Restate all of the entries verbatim.
*** Opening MATERIAL FOR THIS TASK ***
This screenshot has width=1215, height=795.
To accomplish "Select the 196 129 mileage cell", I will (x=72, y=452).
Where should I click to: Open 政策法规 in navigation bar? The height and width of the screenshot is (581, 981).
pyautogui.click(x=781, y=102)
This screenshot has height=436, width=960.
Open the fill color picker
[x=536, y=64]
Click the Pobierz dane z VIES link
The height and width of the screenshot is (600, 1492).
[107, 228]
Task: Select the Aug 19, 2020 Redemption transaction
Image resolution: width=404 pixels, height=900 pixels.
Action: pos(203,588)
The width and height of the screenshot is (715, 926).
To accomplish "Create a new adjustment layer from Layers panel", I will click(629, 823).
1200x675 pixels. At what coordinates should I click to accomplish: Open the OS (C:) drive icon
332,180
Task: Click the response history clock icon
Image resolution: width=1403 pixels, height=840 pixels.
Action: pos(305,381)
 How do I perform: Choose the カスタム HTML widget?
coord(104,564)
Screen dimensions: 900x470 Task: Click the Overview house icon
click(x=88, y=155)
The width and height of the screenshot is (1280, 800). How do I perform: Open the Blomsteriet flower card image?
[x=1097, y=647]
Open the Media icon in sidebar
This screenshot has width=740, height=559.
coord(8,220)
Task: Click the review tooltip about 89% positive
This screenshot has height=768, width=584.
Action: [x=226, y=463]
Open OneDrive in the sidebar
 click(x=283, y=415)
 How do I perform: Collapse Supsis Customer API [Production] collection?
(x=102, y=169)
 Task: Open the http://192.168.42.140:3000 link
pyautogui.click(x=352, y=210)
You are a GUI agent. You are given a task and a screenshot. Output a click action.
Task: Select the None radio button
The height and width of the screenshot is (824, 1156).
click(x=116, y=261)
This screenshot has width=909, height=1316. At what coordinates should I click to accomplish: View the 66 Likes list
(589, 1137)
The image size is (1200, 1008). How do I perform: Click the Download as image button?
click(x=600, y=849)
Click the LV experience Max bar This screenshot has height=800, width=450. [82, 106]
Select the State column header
*** Closing MATERIAL FOR THIS TASK ***
> ANSWER FOR THIS EXERCISE:
This screenshot has width=1215, height=795.
To accomplish "Select the 196 129 mileage cell", I will (x=72, y=452).
Where should I click to: Open 政策法规 in navigation bar? The height and width of the screenshot is (581, 981).
pyautogui.click(x=781, y=102)
This screenshot has height=436, width=960.
Open the fill color picker
[x=536, y=64]
Click the Pobierz dane z VIES link
The height and width of the screenshot is (600, 1492).
[107, 228]
Task: Select the Aug 19, 2020 Redemption transaction
Image resolution: width=404 pixels, height=900 pixels.
Action: pos(203,588)
The width and height of the screenshot is (715, 926).
To accomplish "Create a new adjustment layer from Layers panel", I will click(629, 823).
1200x675 pixels. At what coordinates should I click to accomplish: Open the OS (C:) drive icon
332,180
Task: Click the response history clock icon
Image resolution: width=1403 pixels, height=840 pixels.
Action: pos(305,381)
 How do I perform: Choose the カスタム HTML widget?
coord(104,564)
Screen dimensions: 900x470 Task: Click the Overview house icon
click(x=88, y=155)
The width and height of the screenshot is (1280, 800). How do I perform: Open the Blomsteriet flower card image?
[x=1097, y=647]
Open the Media icon in sidebar
This screenshot has width=740, height=559.
coord(8,220)
Task: Click the review tooltip about 89% positive
This screenshot has height=768, width=584.
Action: [x=226, y=463]
Open OneDrive in the sidebar
 click(x=283, y=415)
 How do I perform: Collapse Supsis Customer API [Production] collection?
(x=102, y=169)
 Task: Open the http://192.168.42.140:3000 link
pyautogui.click(x=352, y=210)
You are a GUI agent. You are given a task and a screenshot. Output a click action.
Task: Select the None radio button
The height and width of the screenshot is (824, 1156).
click(x=116, y=261)
This screenshot has width=909, height=1316. At what coordinates should I click to accomplish: View the 66 Likes list
(589, 1137)
The image size is (1200, 1008). How do I perform: Click the Download as image button?
click(x=600, y=849)
Click the LV experience Max bar This screenshot has height=800, width=450. [82, 106]
Select the State column header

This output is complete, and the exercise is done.